Top of Data provided
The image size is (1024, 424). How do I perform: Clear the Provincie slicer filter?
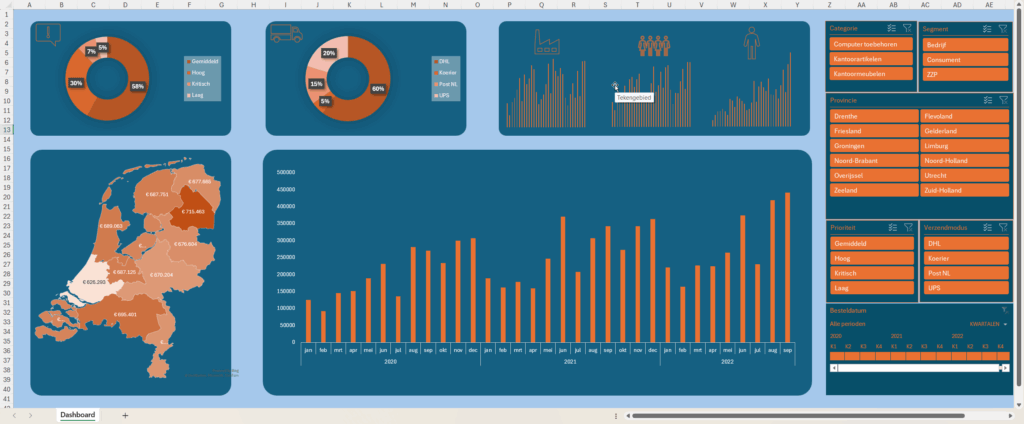1003,100
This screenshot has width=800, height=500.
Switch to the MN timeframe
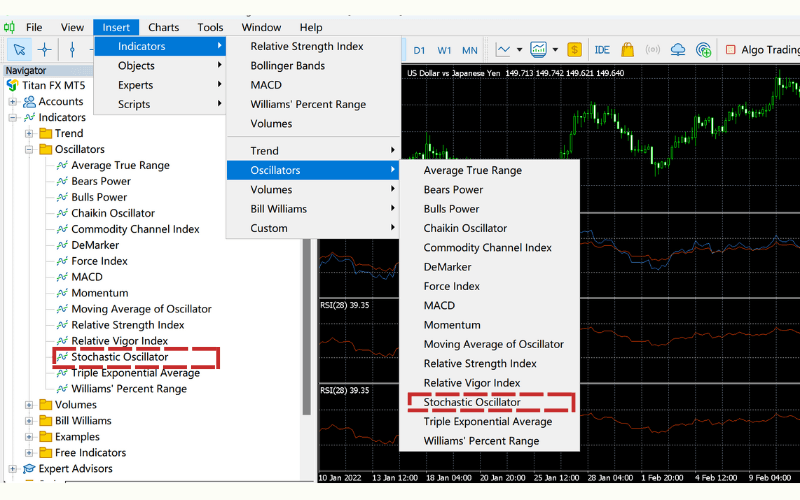point(469,49)
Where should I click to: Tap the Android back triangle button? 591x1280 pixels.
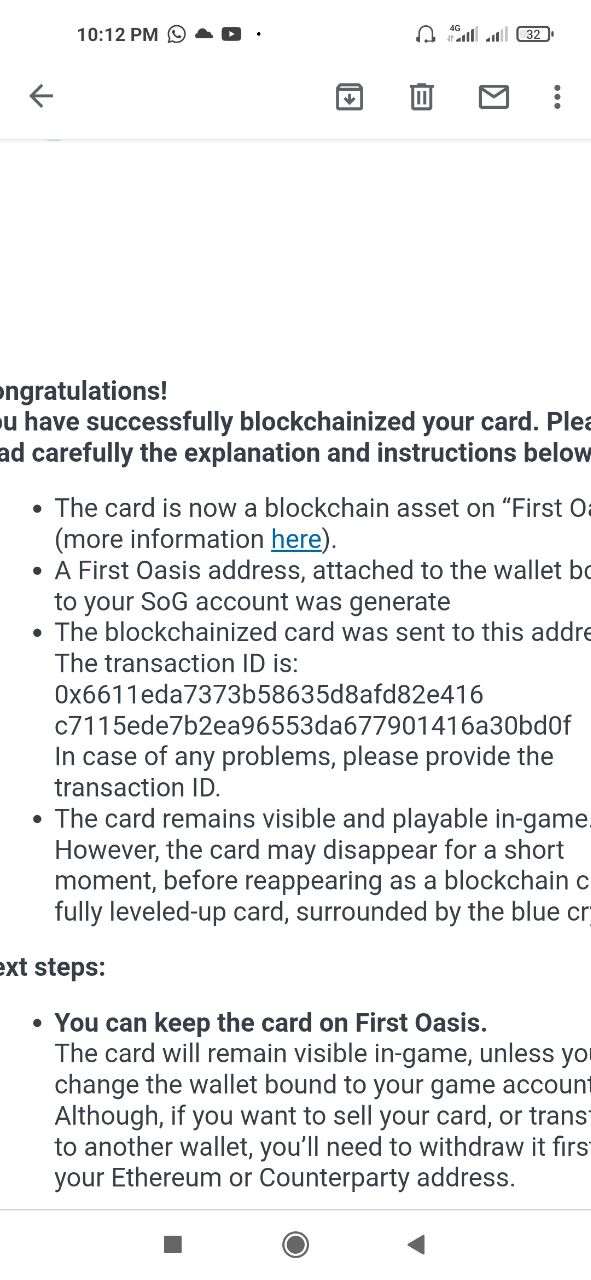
Bottom of Data provided
What you have to do => Starting at the line that contains "Switch to the MN timeframe" and ending with the last line of the data, transcribe every line exactly; skip the pictures.

Answer for the task =>
Switch to the MN timeframe
point(469,49)
Where should I click to: Tap the Android back triangle button? 591x1280 pixels.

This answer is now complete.